Spalato
“Celle-ci est sur ces côtes la ville historique par excellence. Il n’est pas de lieu en Dalmatie qui puisse rivaliser avec elle pour le nombre et l’importance des souvenirs. Elle l’emporte encore sur tous par la grandeur et l’état de conservation de ses ruines. Aucune cité de l’Adriatique, sauf Pola, ne renferme un monument comparable à cette précieuse construction romaine qu’on appelle le palais de Dioclétien” (p. 70).
”Ce palais ne saurait passer pour un ermitage. Il faudrait aller à Rome, à Balbeck, à Thèbes pour trouver d’aussi colossales constructions. On dit que la superficie qu’il couvrait excède trente mille mètres carrés, et que quatre mille des habitants actuels de Spalato s’y sont taillé des demeures aisées. Je le crois sans peine, tant cela paraît immense. Dès l’arrivée, la lourde masse frappe l’œil. C’est d’abord près de la mer une longue file de murailles auxquelles se sont étayées des maisons modernes et qu’on a dû percer de fenêtres et de portes pour en rendre l’intérieur habitable. […]. Si de là on s’enfonce au cœur de la ville, on débouche bientôt sur une place rectangulaire ornée de côté et d’autre de portiques et de colonnades. C’est l’ancien péristyle du palais. Sur cette place s’élève un édifice octogone surmonté d’un élégant campanile et rempli au de dans de curieux détails d’architecture. C’est la cathédrale; mais c’est encore le palais. Tout est le palais; la moitié des maisons est comprise dans son enceinte. S’il n’est plus à lui seul la ville entière, il l’a été. […]. Or, de même que la ville dalmate fut autrefois enserrée dans le vaste pourtour de l’édifice, ainsi la pensée est-elle ici absorbée et comme emprisonnée par le souvenir grandiose de celui qui l’habita. En quelque endroit qu’on erre, sous les colonnades du péristyle ou autour des murs du temple de Jupiter, il vous accompagne et vous poursuit. Il exerce sur l’esprit une véritable obsession à laquelle on essaye en vain de se soustraire” (pp. 72-73).
”Les années ont passé sur les générations des Domnius et des Dioclétien, des Glycérius et des Népos. La ville où ils ont vécu a été anéantie, et une cité nouvelle s’est élevée sur les ruines de l’antique Salone. Cette cité elle-même a subi bien des bouleversements depuis sa naissance. […]. Après avoir été le port bruyant et populeux où aux seizième et dix-septième siècles les Vénitiens plaçaient le principal entrepôt de leur commerce orienal, Spalato a connu des jours moins prospères. Actuellement elle n’est plus que l’ombre de ce qu’elle fut. Je ne puis toutefois me résigner à qualifier son effacement de déclin et de décadence. Il me semble qu’une ville n’entre réellement sur le penchant de la décadence que lorsqu’elle commence à perdre les éléments essentiels de sa physionomie ancienne; lorsque le temps et les hommes s’étant conjurés pour altérer ou détruire ses édifices, son caractère original disparaît pour faire place à la banalité et à la laideur. Mais l’heure où elle cesse simplement d’être un centre de politique ou d’affaires est souvent une des plus belles de son existence.

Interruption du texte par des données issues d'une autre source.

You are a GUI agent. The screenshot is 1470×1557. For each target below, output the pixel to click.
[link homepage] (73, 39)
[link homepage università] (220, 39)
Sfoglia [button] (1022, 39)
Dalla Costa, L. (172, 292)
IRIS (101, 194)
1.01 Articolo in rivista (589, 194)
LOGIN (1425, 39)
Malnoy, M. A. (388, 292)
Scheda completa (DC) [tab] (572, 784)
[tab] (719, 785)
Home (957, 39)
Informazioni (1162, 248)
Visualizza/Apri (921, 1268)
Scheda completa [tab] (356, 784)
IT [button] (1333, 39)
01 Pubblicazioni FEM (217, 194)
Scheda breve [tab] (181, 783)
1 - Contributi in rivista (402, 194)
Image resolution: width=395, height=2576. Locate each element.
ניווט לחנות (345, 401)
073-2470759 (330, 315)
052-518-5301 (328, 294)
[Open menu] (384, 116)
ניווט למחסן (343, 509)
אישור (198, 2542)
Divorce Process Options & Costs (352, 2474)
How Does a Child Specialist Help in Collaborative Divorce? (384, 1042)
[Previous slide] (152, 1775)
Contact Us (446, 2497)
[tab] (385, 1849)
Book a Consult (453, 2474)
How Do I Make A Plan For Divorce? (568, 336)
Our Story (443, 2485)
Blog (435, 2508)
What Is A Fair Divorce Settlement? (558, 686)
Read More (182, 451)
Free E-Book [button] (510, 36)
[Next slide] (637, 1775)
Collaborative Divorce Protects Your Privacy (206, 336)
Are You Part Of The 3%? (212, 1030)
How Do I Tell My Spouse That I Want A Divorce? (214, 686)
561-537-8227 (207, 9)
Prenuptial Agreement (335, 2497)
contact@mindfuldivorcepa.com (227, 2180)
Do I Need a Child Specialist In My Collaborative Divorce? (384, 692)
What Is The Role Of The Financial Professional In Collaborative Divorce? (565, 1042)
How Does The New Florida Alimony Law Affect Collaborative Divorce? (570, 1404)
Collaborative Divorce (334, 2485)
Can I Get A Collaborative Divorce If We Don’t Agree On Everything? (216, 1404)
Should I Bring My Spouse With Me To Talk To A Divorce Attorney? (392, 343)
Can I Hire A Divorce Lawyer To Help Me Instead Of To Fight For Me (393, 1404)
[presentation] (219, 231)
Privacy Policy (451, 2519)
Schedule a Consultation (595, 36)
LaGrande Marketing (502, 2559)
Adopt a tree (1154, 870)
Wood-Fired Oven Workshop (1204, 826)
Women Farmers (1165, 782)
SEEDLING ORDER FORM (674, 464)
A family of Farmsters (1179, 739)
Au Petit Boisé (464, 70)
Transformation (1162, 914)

Cette heure est pour elle ce que l’heure du crépuscule est à la nature. Le bruit des foules s’est apaisé; l’activité fatigante du jour a fait place au repos et au calme solennel du soir. Plus de travaux sur les chantiers délaissés; plus de constructions nouvelles jetées çà et là à travers les places et les rues. Seuls les vieux monuments subsistent, jaunissant et mûrissant pour ainsi dire chaque jour sous les ardents baisers du soleil; se revêtant peu à peu de ces belles teintes dorées que seule peut leur donner une longue suite de siècles. Telle est Tolède; tel est le Caire arabe; telles sont tant de villes du Midi et de l’Orient; telles aussi sont les cités dalmates: Zara, Sébénico, Raguse, Spalato. Ces lieux ont un charme singulier. On les respecte en même temps qu'on les admire. Le présent n’ajoute aucune note discordante à leur grave physionomie d’autrefois. Ni gares, ni docks, ni fabriques, ni hauts fourneaux; quelques nobles ruines, quelques pittoresques églises, dont les murailles noircies dominent la foule des maisons plus jeunes; un peu d’animation sur le port et beaucoup de silence dans les rues. Certes, pour rien au monde je n’échangerais ce charmant déclin contre la vulgaire prospérité des grandes capitales industrielles; pour rien au monde je ne troquerais la solitude de Tolède, de Venise, de Sienne, de Raguse et de Spalato, contre le tumulte et la vie de Birmingham, de Manchester ou de Newcastle-on-Tyne” (pp. 89-90).